Sunday, March 04, 2007

Huffington Condemns Assassination Chic

Less than a day after removing the hateful comments from her site, Arianna Huffington did the right thing when she said this:
Before I get into how ludicrous this claim is, let me be absolutely clear: No one at HuffPost is defending these comments -- they are unacceptable and were treated as such by being removed. They were not made by me, by our editors, or by our bloggers. They were made by anonymous visitors to the site -- visitors that make up a very, very small unrepresentative portion of our readers.
However, although Think Progress calls out conservatives for pointing at the fact that fringe left supporters stated that they wished Dick Cheney dead, the site never actually condemns those comments. You can read the entire article, and even the original post which covered the attempted assassination, but there is no clear condemnation by TP contributors of comments supporting the assassination of VP Cheney.

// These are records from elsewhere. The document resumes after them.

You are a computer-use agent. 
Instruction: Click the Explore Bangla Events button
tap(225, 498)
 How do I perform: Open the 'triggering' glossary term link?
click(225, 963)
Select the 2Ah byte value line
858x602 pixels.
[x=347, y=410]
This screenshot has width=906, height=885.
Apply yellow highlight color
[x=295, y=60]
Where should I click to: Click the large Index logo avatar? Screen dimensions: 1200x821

...And for the record, the comments were not anonymous. Many gave their names, as well as giving an e-mail address, some even have liberal blogs of their own. TP claims that it is a bunch of right wing trolls who take on the identity of a crazed liberal. Well, if TP wants to reduce the risk of a "right-wing conspiracy, bent on making them look evil" invading their site, then they should do as HotAir does, and require readers to register with the site before they are allowed to post comments.

And the "Kill Cheney" train lives on with at least a few TP commentors.

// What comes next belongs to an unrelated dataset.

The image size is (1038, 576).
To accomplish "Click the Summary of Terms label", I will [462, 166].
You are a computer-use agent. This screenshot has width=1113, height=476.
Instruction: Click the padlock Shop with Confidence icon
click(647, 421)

Meanwhile, Conservatives, including myself, are beginning to jump ship from the "A.N.N. Coulter."
Via Malkin:
"At left-wing conferences, you leave hating America. At right-wing conferences, you leave loving America."

That's exactly how I felt at the end of the dinner after shaking the hands of the disabled vets who came by crutch and wheelchair from Walter Reed to spend a few hours at CPAC.

Enter Ann Coulter.

Her "faggot" joke was not just a distraction from all the good that was highlighted and represented at the conference. It was the equivalent of a rhetorical fragging--an intentionally-tossed verbal grenade that exploded in her own fellow ideological soldiers' tent.